I blame my parents. Growing up in Eugene, Ore., we never had music in the house. I never heard a song played. Occasionally, I’d hear something from a radio drift out out of a sister’s bedroom. My parents weren’t against music. They just never listened to it. Ever. Instead, we listened to comedy records. Bill Cosby. Jonathan Winters. Bob Newhart. To this day, I’m a comedy club maven. A bad singer can still make people clap at the end of a song; a bad comic can’t make you laugh.
So I’ve drifted through 60 years of life tone deaf to instruments. Singing has no effect on me. None. I don’t subconsciously move when music is heard. I have yawned my way on and off dance floors while looking at my watch waiting for the song to end so I can attempt an intelligent conversation with the one-step goddess who’s ignoring me. Some music is worse than others. I can’t be in the same room with Country Western. The blues are called “blues” for a reason. I thought The Eagles were vile pockmarks on the landscape of international entertainment. I still get the shakes when I hear Don Henley’s grating, blackboard-slashing voice in “Hotel California.”
But I thought The Beatles were OK.
So I came to England on assignment and wanted to visit Liverpool for the first time. It has a lot to offer someone like me. It’s an urban success story. Formerly a gritty, poor, cold and damp port town in northern England, it now sports a revitalized waterfront and more museums than any city in the United Kingdom outside London. It’s one of the world’s soccer hotbeds with two teams dating back to the 19th century. It’s still cold and damp but, like music, I don’t care about weather, either.

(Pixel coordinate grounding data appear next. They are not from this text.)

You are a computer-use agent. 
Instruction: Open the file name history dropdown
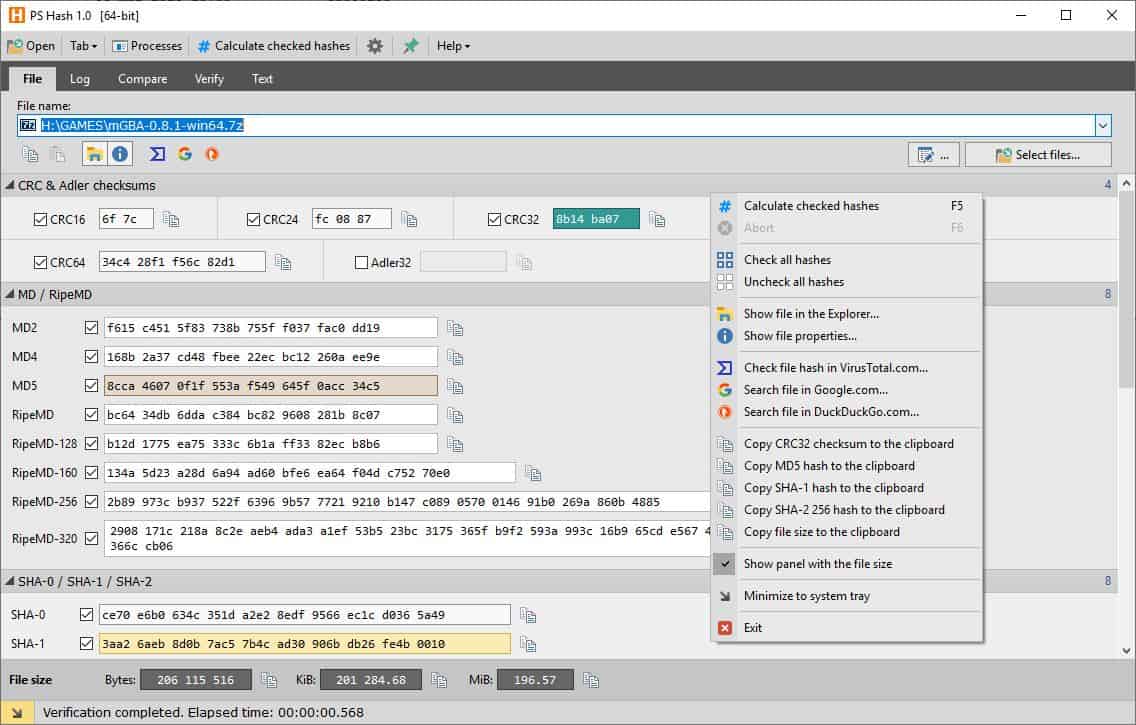coord(1101,124)
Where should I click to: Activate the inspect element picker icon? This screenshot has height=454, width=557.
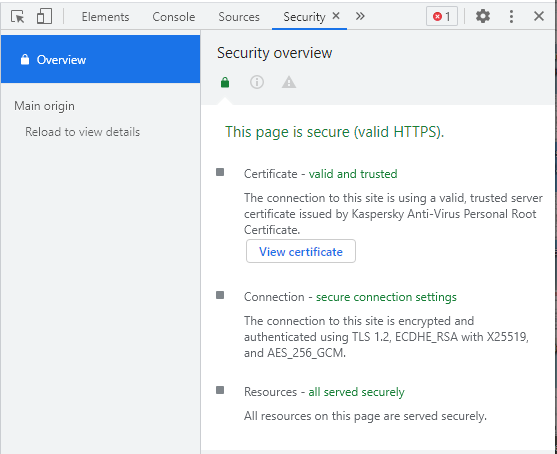click(x=18, y=16)

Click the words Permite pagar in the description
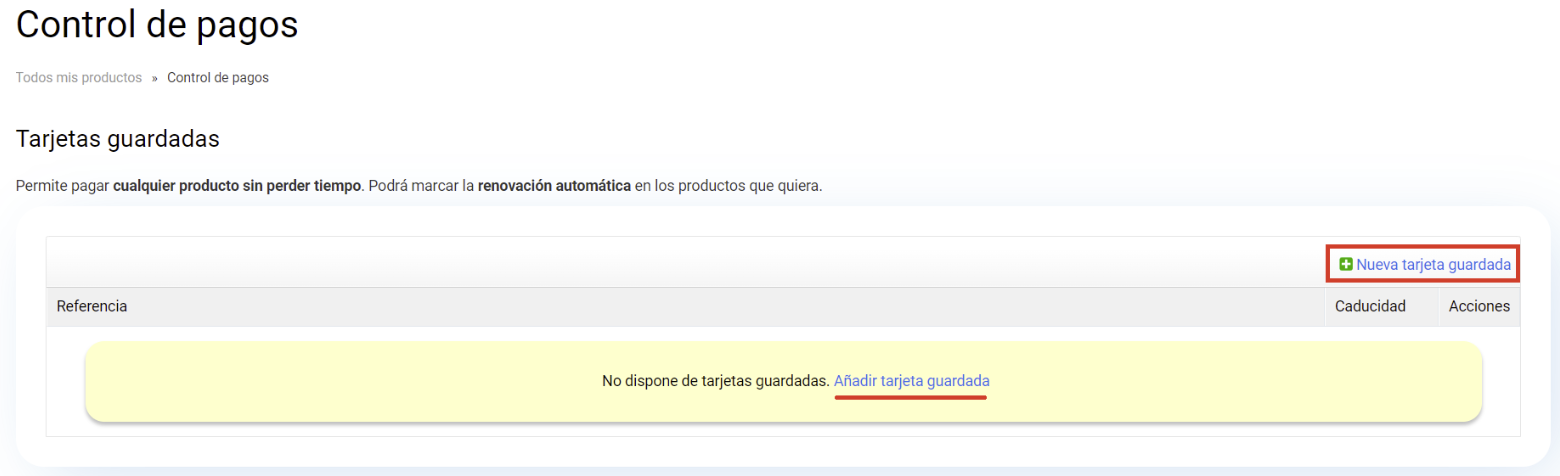point(62,187)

What I appreciate about music is it provides a window into a culture. In Liverpool, tracing The Beatles is tracing the ascendancy of the greatest rock group in history. They’re the top-selling band known to man, selling 600 million records. That’s shocking considering they were together only from 1960-70. That’s 10 years. Devo lasted nearly 20. Beatles songs’ staying power is more like Bernini sculptures than music.

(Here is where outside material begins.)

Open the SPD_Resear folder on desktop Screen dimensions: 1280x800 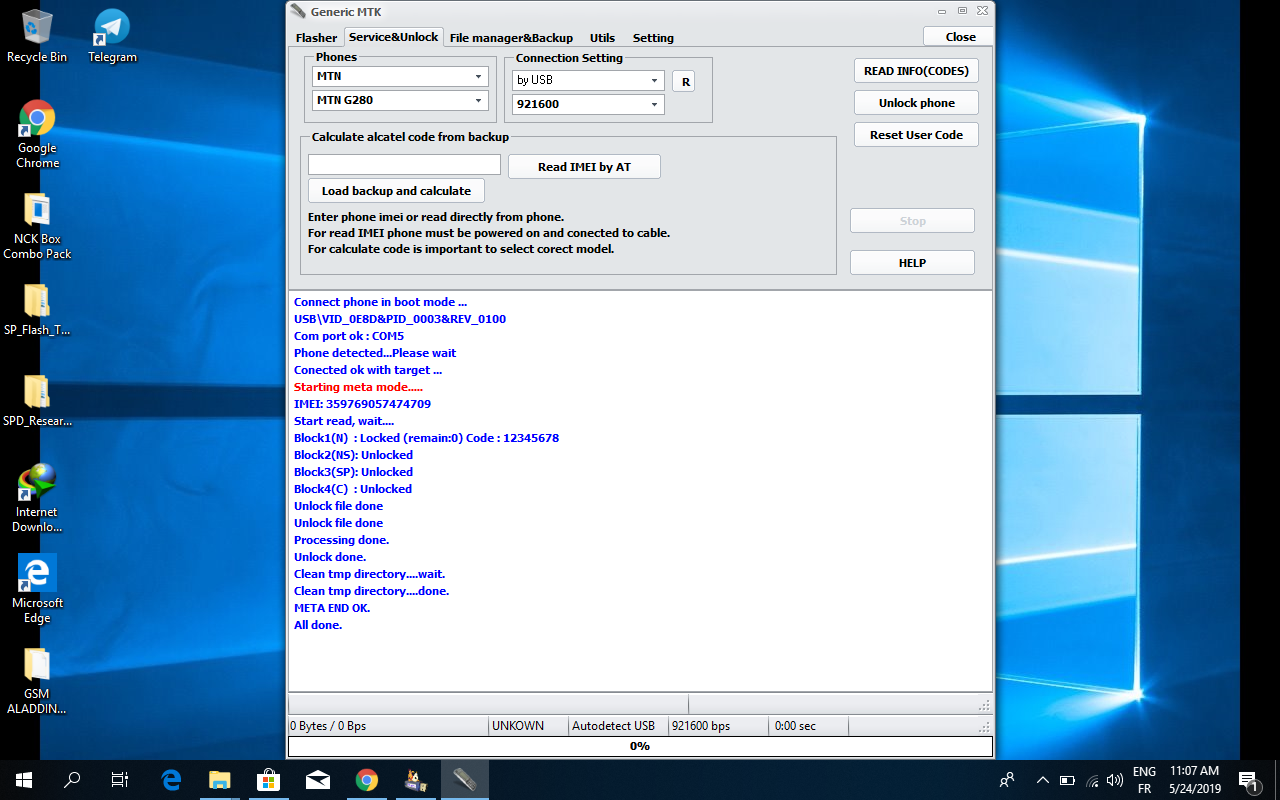tap(37, 394)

I also lean toward The Beatles politically. As a child of the ‘60s, I remember how John Lennon’s “Imagine,” actually written in 1971 after The Beatles disbanded, stood for the anti-war movement better than any song of that era. I firmly believe The Beatles helped end the Vietnam War, the third greatest mistake in American history, next to the Iraqi War and the birth of Don Henley.
So I followed The Beatles’ footsteps around their hometown which, when they grew up in the ‘40s, was still undergoing urban renewal after getting bombed in World War II. I started at the Mecca of all Beatles’ fans, the Beatles’ museum. Called The Beatles Story and built by the waterfront in 1996, the museum traces the group from start to finish with fascinating Beatles’ paraphernalia scattered around like confetti. It draws 300,000 visitors a year.
Some things I didn’t know about The Beatles (and I bet you didn’t know, either):
* Both Paul McCartney’s and John Lennon’s mothers died when they were teen-agers. Paul’s mother, Mary, a midwife, died of an embolism when he was 14. Julia Lennon, a movie usher, was killed in an auto accident by an off-duty policeman when John was 17.
* In their first performance abroad in 1960, promoters in Hamburg, Germany, changed their name to The Beat Brothers as they thought The Beatles was too confusing.
* The 1967 album, “Sgt. Pepper’s Lonely Hearts Club Band,” which spent 27 weeks at No. 1 in Great Britain, took 700 hours to produce at their Abbey Road studio in London.
When I walked to the ticket counter, a pretty young woman greeted me with a foreign accent nothing like Liverpool’s Liverpudlian. In other words, I understood her. I asked where she was from. She was from Versailles, France, home to the palace where Marie Antoinette was dragged kicking and screaming and soon beheaded in a public square. I asked her why she left a gorgeous place such as Versailles for Liverpool.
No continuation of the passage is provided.